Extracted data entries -
--- --- ---

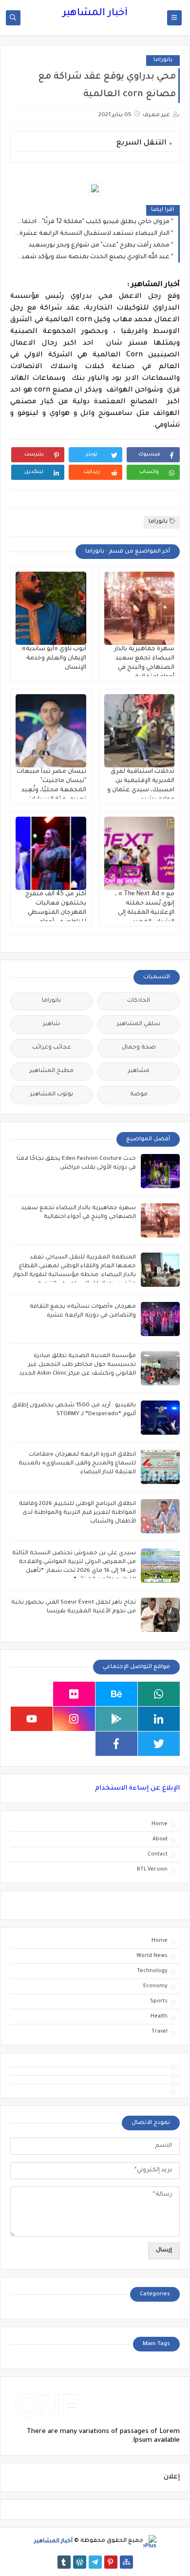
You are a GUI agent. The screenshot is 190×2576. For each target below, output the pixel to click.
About (160, 1839)
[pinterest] (110, 2562)
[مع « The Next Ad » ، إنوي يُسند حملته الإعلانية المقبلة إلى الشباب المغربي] (139, 853)
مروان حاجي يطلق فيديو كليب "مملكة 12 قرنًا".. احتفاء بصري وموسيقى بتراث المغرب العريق (92, 222)
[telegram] (95, 2562)
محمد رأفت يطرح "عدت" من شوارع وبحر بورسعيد (99, 245)
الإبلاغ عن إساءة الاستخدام (137, 1788)
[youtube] (32, 1719)
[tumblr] (64, 2562)
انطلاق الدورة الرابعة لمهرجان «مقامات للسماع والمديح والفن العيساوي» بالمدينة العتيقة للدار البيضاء (77, 1464)
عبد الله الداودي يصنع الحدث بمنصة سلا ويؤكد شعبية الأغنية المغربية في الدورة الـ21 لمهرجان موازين (92, 257)
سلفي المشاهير (138, 1024)
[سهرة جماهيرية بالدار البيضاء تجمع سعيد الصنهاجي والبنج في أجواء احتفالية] (139, 608)
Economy (155, 1986)
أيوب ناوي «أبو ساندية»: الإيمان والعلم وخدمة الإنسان (53, 658)
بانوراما (162, 60)
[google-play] (116, 1719)
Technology (152, 1971)
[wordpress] (79, 2562)
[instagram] (74, 1719)
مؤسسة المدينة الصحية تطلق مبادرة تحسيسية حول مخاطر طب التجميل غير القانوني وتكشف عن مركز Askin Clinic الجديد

--- --- ---

Instructions for the task - Find each line in the records above that contains "البيضاء", and copy it.

Response -
انطلاق الدورة الرابعة لمهرجان «مقامات للسماع والمديح والفن العيساوي» بالمدينة العتيقة للدار البيضاء (77, 1464)
[سهرة جماهيرية بالدار البيضاء تجمع سعيد الصنهاجي والبنج في أجواء احتفالية] (139, 608)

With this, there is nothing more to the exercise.